DR FEELGOOD. Pete, Phil, Kevin and Steve started off with the Classic 'Take a Tip', not played live for many years. After this the Feelgood songs rolled off in blistering bursts of energised force. 'She Does it Right', 'Back in the Night', 'Roxette' Etc. Then part way through 'Milk and Alcohol' the PA gave up. After a short interval the band came back minus Pete and with Gary Miller and Dave the Harmonica player to do a quiet version of 'I can Tell' helped by the massed voices of the audience. Shortly afterwards a borrowed PA from the upstairs Bingo room was put into action right next to my ear hole. Wow I had any remaining cobwebs shoved deep into the brain after that but who cares. From then on it was party time as Gordon came on to play for the remainder of the set with Steve, while Phil handed his bass to Dave Bronze starting with 'Route 66'. Dave White from the Feelgood Bar in Germany sang 'I'm a Hog for you Baby'. The Feelgood songs came and went in a fashion that Lee would have been proud of, last of which was 'Great Balls of Fire'. Alas everything must end and that was it for the night. This is the first time I had been down to the memorial show and it will now be a regular date in my Feelgood year.

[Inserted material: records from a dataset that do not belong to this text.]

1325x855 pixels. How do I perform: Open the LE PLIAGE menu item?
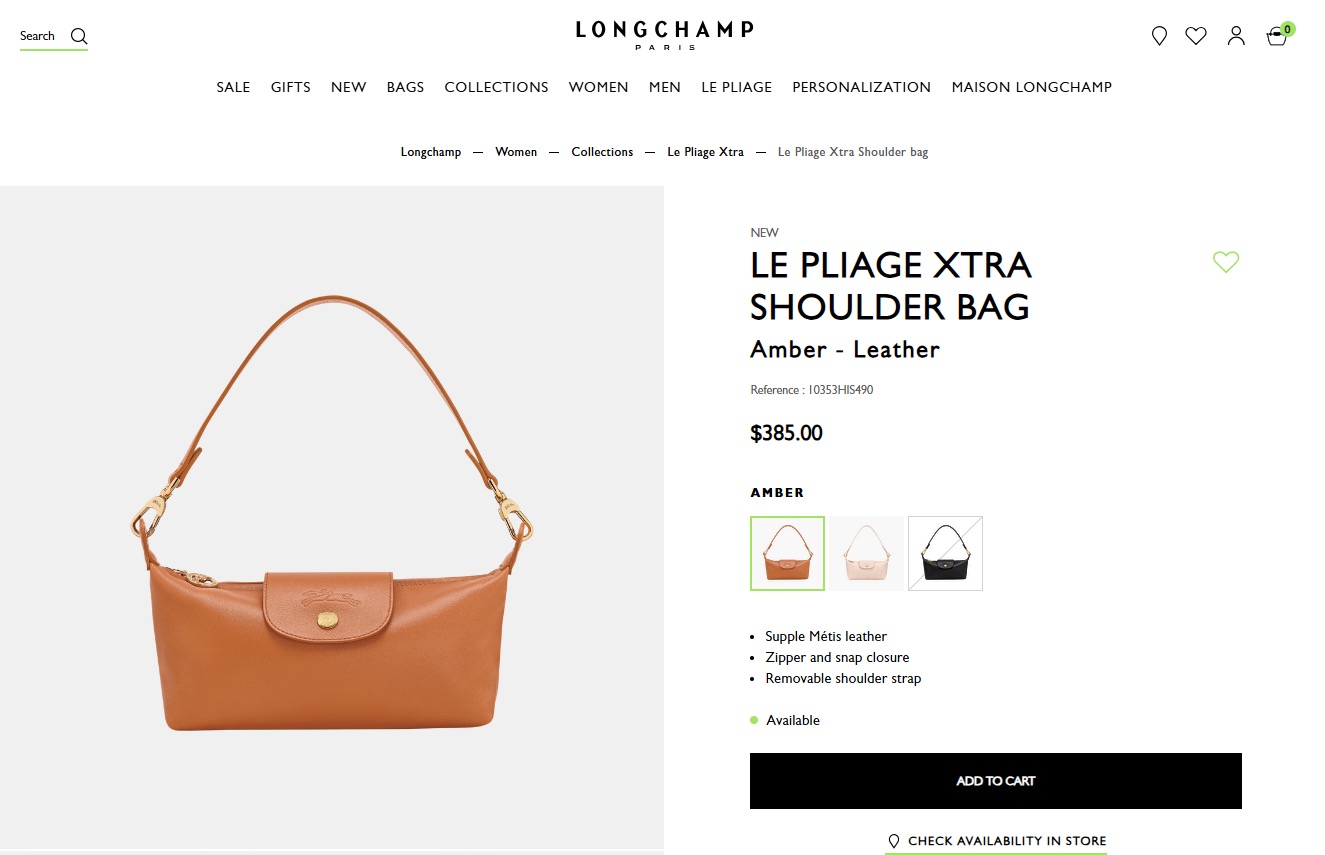point(737,87)
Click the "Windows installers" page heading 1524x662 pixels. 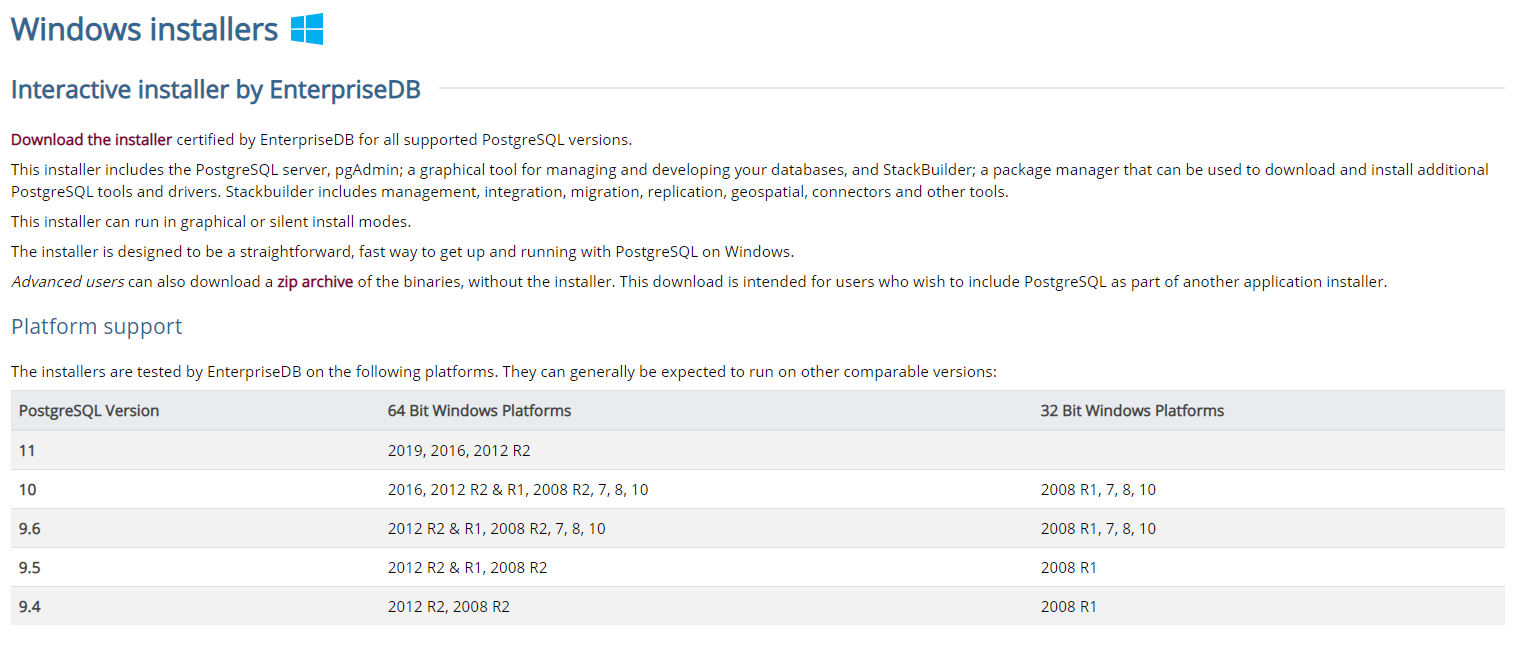pyautogui.click(x=144, y=30)
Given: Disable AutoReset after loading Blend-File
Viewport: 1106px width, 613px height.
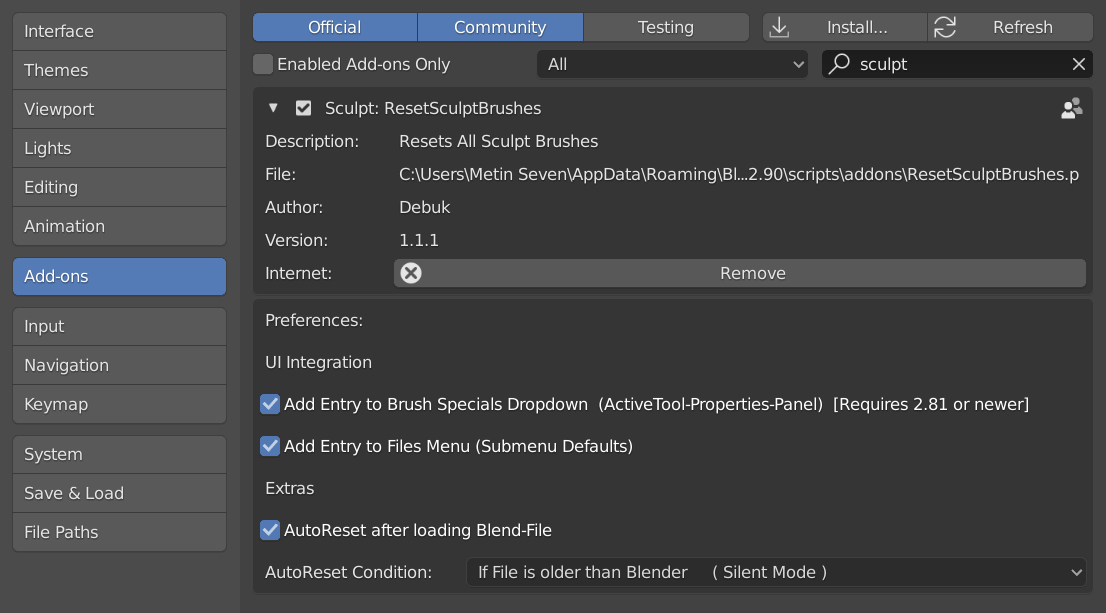Looking at the screenshot, I should point(270,530).
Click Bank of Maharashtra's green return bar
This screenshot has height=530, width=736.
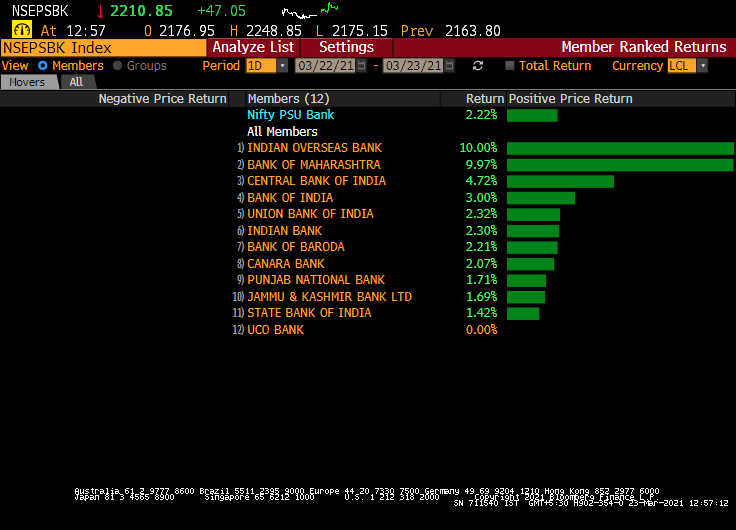coord(619,164)
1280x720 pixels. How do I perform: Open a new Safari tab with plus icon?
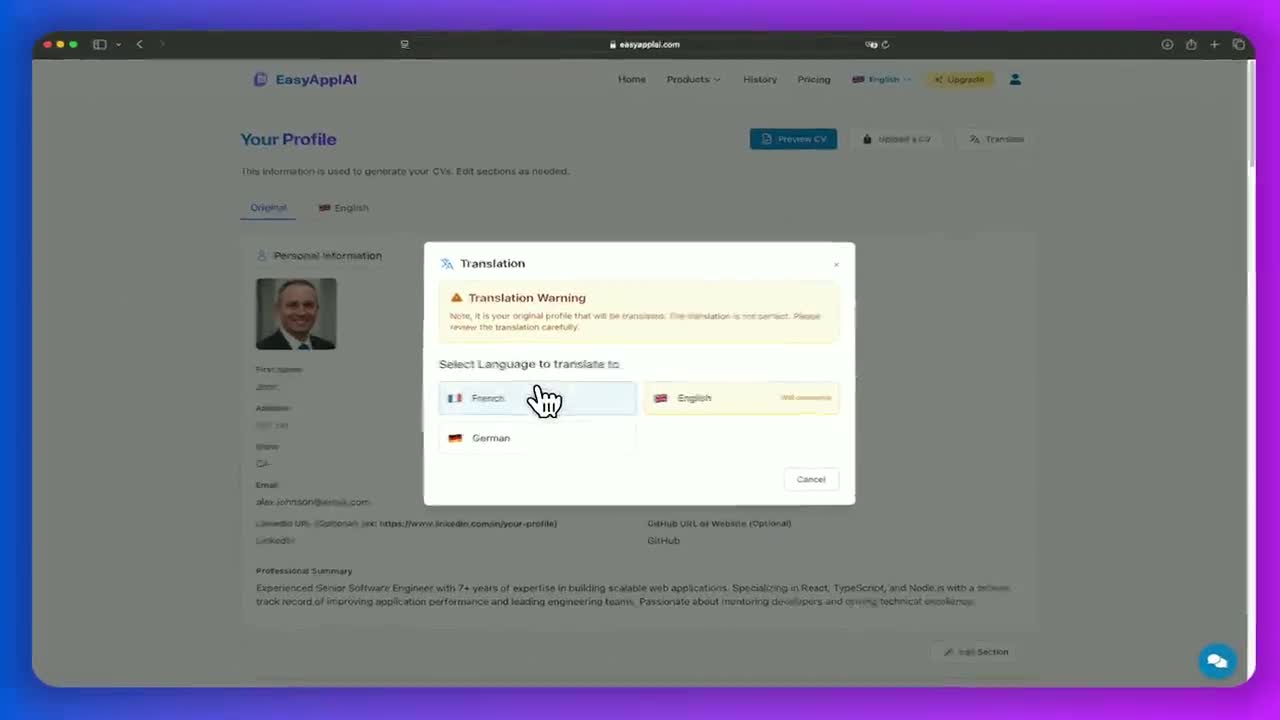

Many thanks to Kevin Morris for organising the event, each and every one of the performers and to all of the audience who made it such a fantastic evening to raise money for SCENT.
Lastly my deep appreciation to John Butterfield for the transportation and showing me around.

(By Steve Smith, Beeston Rylands - for Feelin´ Good Newsletter Issue 8/July 1997)



Bingo saves Feelgoods day

(By Rob Cole - Out of: Southend Evening Echo May 9, 1997)

A FAULTY PA did not stop the feelgood factor returning to Southend last night as more than 300 rhythm&blues fans turned out to welcome cult Canvey band Dr Feelgood home for a special one-off charity show.
A posse of Feelgood band members, past and present, sent the packed Maritime Rooms ballistic in a secret show in honour of the bands former lead singer Lee Brilleaux, who died of cancer three years ago. The band nearly called it a day after his death in 1994.
   Despite playing to a full house last night, the Feelgoods did not expect to play through the Cliffs bingo public address system, drafted in after the bands PA packed in.
With new lead singer Pete Gage now firmly at the helm, they are celebrating their 25th anniversary.
Last nights show added more than £3,000 to the £12,800 already raised by the band for the Southend Community Extended Nursing Team, which nursed Brilleaux in the months before his death.
Speaking after the show, lead singer Pete Gage said: "The spirit of the fans was brilliant, they were absolutely fantastic, just a shame about the P.A."

A line up of local bands from the R&B scene past and past (Note by Gabi: I suppose Rob Cole meant "past and present"), including the Receeders, Larry Wallis, Eddie and The Hot Rods, the Two Timers and Snowy White, were on hand to make the night one to tell the grandchildren about.
Opening with Take A Tip, the Feelgoods rattled through a string of classics, before disaster struck during hit single Milk And Alcohol. The faithful sought solace at the bar and the band looked bewildered, before hitting back with the likes of I Can Tell, Down At The Doctors and Route 66.
   Finnish Feelgood fan Teppo Nattila, 38, and five friends made a special trip to Southend for the gig. He said: "I have seen them maybe 30 times in the last 20 years and have got every album, single and CD they have released."